The Higher Education Statistics Agency (HESA) said the number of Indian students declined 26% between 2012-13 and 2016-17, even though India remains the country with the fourth largest number of students in the UK. The list is topped by China.
New Indian students enrolling on first-year courses rose from 9,095 in 2015-16 to 9,720 in 2016-17. The overall number of Indian students in 2010-2011 was 39,090, but the figure for 2016-17 was 16,550, reflecting the shift in perceptions over the years due to visa curbs.
The figures suggest that the marginal increase in Indian student numbers was at the postgraduate level. The largest drop was for vocational courses, mainly due to the closure of several bogus colleges which were recruiting non-EU students for non-academic purposes.
A major reason for Indian students staying away from UK in recent years was the closure in 2012 of the post-study work visa, which was popular among self-financing students. It is unlikely to be re-introduced anytime soon.
However, there have been some recent relaxations — a visa pilot running at 27 universities allows Indian and other non-EU students more time to find employment after completing their studies, while another relaxation will allow taking up employment after completion of the course, without waiting for the degrees to be awarded.

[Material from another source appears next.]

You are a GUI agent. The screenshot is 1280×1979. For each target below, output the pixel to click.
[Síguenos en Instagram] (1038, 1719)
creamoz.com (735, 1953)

International students are increasingly on the Brexit political agenda, particularly in the forthcoming legislation to put in place the immigration system after the UK leaves the European Union. There is a growing consensus that they not be counted as immigrants.
Various official reports have belied claims that many non-EU students do not return after completing studies, adding more pressure on Prime Minister Theresa May to remove students from net migration figures, and thus exclude them from steps to curb immigration.
A new report on Thursday by Higher Education Policy Institute and Kaplan International Pathways said Indian and other non-EU students bring a net benefit of £20.3 billion to the UK economy, adding further data to demands to relax visa norms for them.
Responding to the report, Alistair Jarvis, chief executive of Universities UK, the umbrella organization of all UK universities, said: “This report confirms the vital net contribution international students make to the UK.
“This is both in terms of their contribution to the economy, and their positive cultural and academic impact on campuses. It is clear that this positive impact extends to university towns and cities in all corners of the UK.
“Looking ahead, we need to see a new post-Brexit immigration policy that encourages all suitably qualified international students to choose to study in the UK. This includes enhancing the post-study work opportunities for qualified international graduates, as many of our international competitors have been doing to improve their student visa offer.”